EXERCISE DESCRIPTION:
Look through the entries below and count every line in which "item" appears; reply with the number only.

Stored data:

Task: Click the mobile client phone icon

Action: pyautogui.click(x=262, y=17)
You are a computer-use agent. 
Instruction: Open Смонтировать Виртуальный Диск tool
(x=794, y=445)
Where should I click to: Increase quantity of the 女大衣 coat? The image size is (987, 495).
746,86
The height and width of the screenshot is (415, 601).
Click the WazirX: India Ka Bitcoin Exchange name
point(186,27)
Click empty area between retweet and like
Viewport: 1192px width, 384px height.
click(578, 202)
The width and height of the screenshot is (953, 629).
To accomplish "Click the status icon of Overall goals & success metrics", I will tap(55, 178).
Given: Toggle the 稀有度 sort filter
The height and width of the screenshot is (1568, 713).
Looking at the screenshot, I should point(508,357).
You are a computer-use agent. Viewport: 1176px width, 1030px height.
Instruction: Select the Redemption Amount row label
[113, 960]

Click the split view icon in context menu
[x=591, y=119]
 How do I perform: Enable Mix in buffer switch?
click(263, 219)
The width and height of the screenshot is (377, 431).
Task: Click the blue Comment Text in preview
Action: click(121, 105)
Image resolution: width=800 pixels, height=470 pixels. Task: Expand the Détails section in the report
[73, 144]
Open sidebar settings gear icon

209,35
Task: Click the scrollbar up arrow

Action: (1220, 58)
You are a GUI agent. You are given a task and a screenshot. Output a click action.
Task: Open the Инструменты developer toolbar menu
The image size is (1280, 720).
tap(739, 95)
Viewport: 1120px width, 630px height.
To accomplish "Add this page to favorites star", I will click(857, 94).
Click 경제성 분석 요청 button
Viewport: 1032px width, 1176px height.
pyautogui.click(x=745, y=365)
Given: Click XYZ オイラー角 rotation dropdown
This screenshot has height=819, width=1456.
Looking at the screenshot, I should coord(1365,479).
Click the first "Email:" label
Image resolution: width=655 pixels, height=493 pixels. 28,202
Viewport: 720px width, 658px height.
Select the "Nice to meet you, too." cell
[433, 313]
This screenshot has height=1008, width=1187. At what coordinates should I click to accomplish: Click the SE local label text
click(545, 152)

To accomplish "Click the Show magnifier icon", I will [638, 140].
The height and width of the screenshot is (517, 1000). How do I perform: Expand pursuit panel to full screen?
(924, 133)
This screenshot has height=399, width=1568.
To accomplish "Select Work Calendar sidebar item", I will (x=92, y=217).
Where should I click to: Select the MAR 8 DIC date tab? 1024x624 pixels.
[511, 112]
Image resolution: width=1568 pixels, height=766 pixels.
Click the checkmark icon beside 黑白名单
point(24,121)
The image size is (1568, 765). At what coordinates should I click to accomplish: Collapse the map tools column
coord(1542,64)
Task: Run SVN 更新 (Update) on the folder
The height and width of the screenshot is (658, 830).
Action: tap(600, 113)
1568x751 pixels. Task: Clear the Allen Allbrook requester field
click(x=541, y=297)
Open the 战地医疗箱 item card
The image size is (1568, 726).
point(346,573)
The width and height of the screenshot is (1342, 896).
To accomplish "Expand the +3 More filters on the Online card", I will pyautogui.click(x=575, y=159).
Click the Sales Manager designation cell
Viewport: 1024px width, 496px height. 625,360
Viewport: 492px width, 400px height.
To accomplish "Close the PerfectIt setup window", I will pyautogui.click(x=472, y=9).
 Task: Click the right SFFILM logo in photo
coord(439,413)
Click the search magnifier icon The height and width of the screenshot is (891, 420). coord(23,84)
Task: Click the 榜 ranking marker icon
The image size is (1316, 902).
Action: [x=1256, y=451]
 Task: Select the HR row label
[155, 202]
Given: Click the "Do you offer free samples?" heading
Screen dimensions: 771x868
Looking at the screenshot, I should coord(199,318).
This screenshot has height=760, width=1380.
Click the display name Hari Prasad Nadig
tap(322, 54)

SOLUTION:
2